Neroli oil consists of 35% terpenes (mainly dipentene, pinene and camphene), 30% 1-linalool, and 4% geraniol and nerol, 2% d-terpineol, 6% d-nerolidol, traces of decyclic aldehyde, 7% 1-linalyl acetate, 4% neryl and geranyl acetates, traces of esters of phenylacetic acid and benzoic acid, as much as 0.1% methyl anthranilate, and traces of jasmone, farnesol, and palmitic acid. Orange flower water is usually a by-product of oil production.

Petitgrain oil is distilled from the leaves, twigs and immature fruits, especially from the Bergamot orange. Both Petitgrain and the oil of the ripe peel are of great importance in formulating scents for perfumes and cosmetics. Petitgrain oil is indispensable in fancy eau-de-cologne. The seed oil is employed in soaps.

Honey: The flowers yield nectar for honeybees.

Wood: The wood is handsome, whitish to pale-yellow, very hard, fine-grained, much like boxwood. It is valued for cabinetwork and turnery. In Cuba it is fashioned into baseball bats.

MEDICAL USES

Sour orange juice is antiseptic, anti-bilious and hemostatic.

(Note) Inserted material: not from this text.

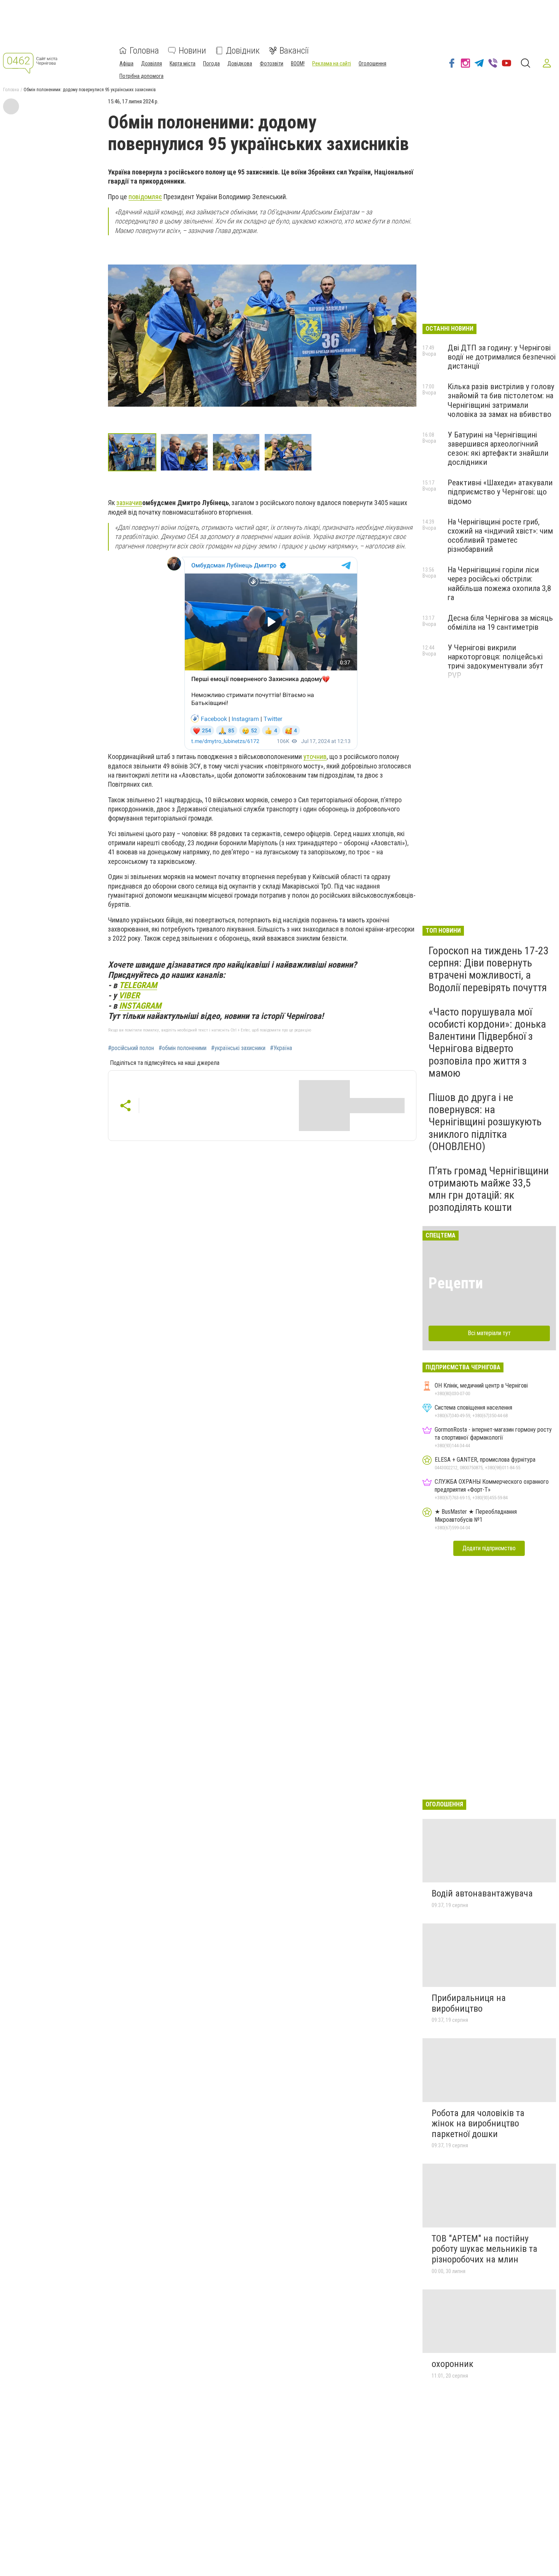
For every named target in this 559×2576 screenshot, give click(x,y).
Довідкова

Africans apply the cut-open orange on ulcers and yaws and areas of the body afflicted with rheumatism. In Italy, Mexico and Latin America generally, decoctions of the leaves are given for their sudorific, antispasmodic, stimulant, tonic and stomachic action. The flowers, prepared as a sirup, act as a sedative in nervous disorders and induce sleep. An infusion of the bitter bark is taken as a tonic, stimulant, febrifuge and vermifuge.


The fresh young leaves contain as much as 300 mg of ascorbic acid per 100 g. The mature leaf contains 1-stachyhydrine.